Given request
Turn the lines of the items below into a numbered list, skipping any blank lines. Leave the pictures out of your answer.

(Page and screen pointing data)
##############################

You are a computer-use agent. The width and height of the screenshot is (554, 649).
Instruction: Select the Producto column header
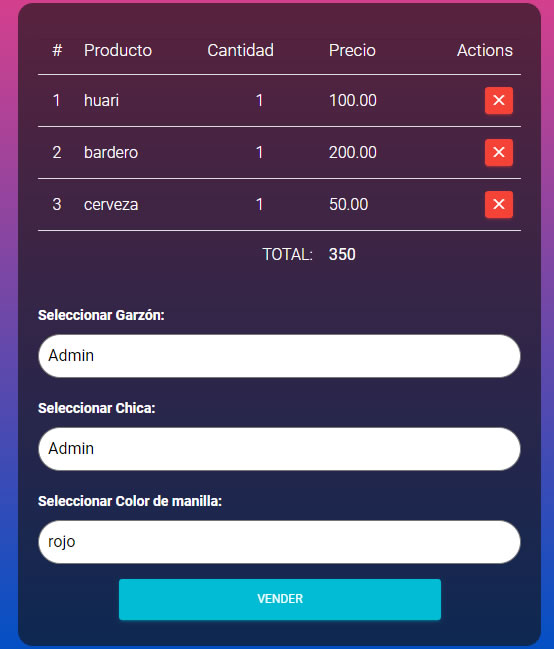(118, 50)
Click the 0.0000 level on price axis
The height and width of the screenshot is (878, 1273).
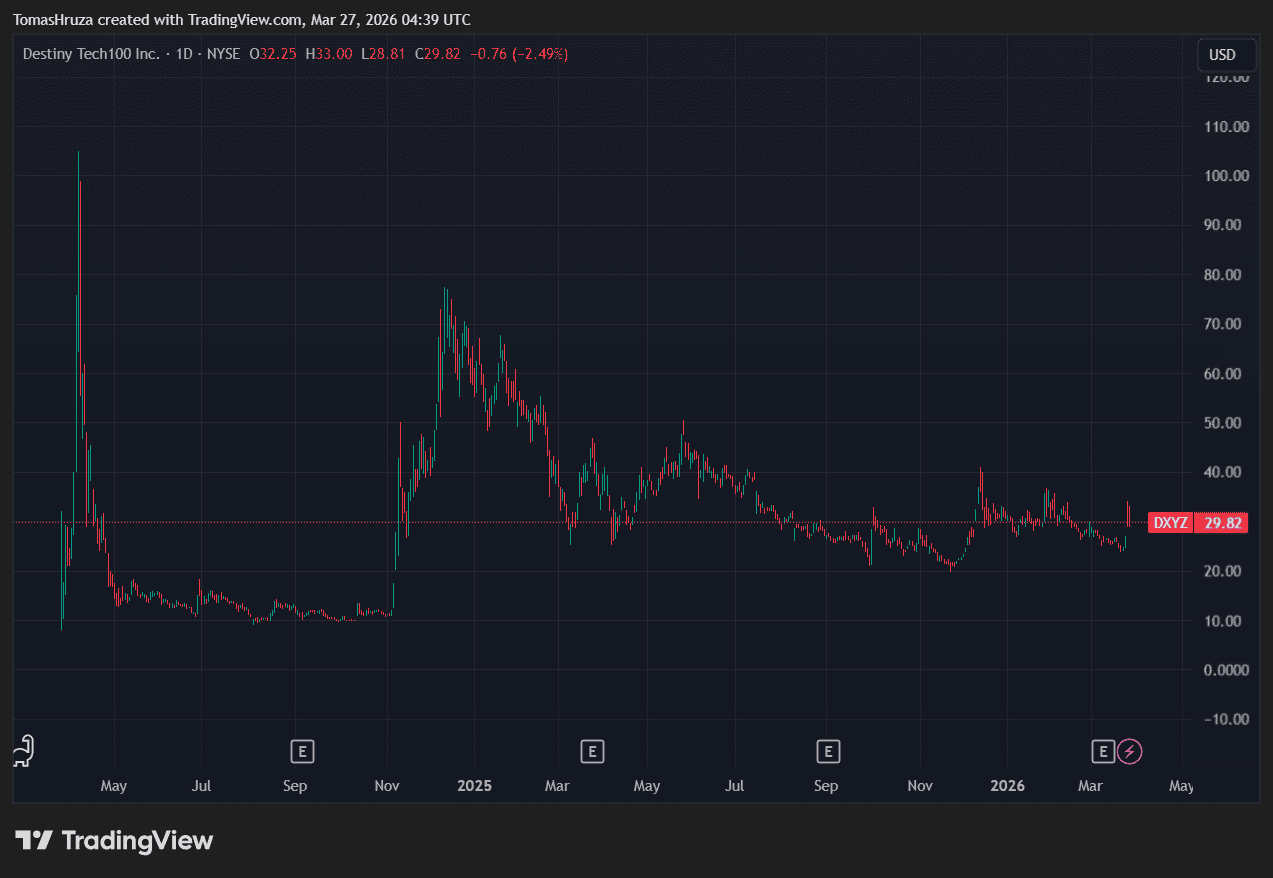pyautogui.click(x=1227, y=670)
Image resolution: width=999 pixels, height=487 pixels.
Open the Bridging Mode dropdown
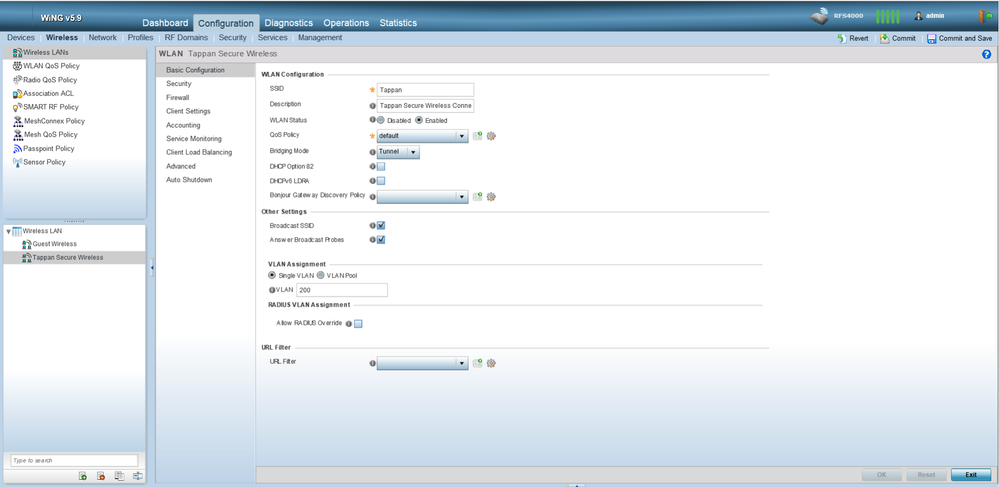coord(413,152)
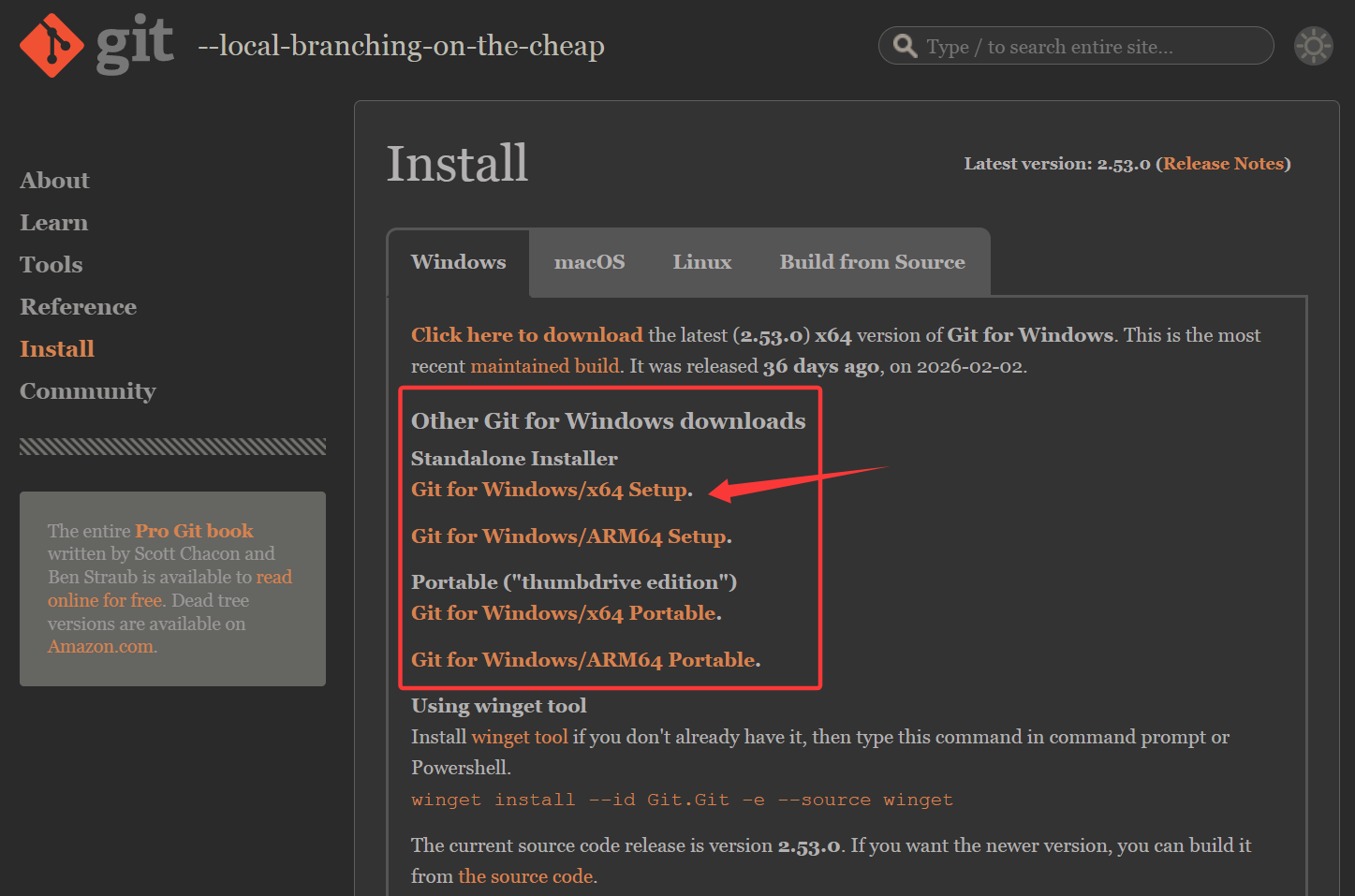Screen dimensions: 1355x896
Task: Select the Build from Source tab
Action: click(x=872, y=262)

##############################

Solution to the exercise
1. You are a computer-use agent. The width and height of the screenshot is (554, 649).
2. Instruction: Select the Producto column header
3. (118, 50)
4. Click the 0.0000 level on price axis
5. The height and width of the screenshot is (878, 1273).
6. pyautogui.click(x=1227, y=670)
7. Image resolution: width=999 pixels, height=487 pixels.
8. Open the Bridging Mode dropdown
9. coord(413,152)
10. Screen dimensions: 1355x896
11. Task: Select the Build from Source tab
12. Action: click(x=872, y=262)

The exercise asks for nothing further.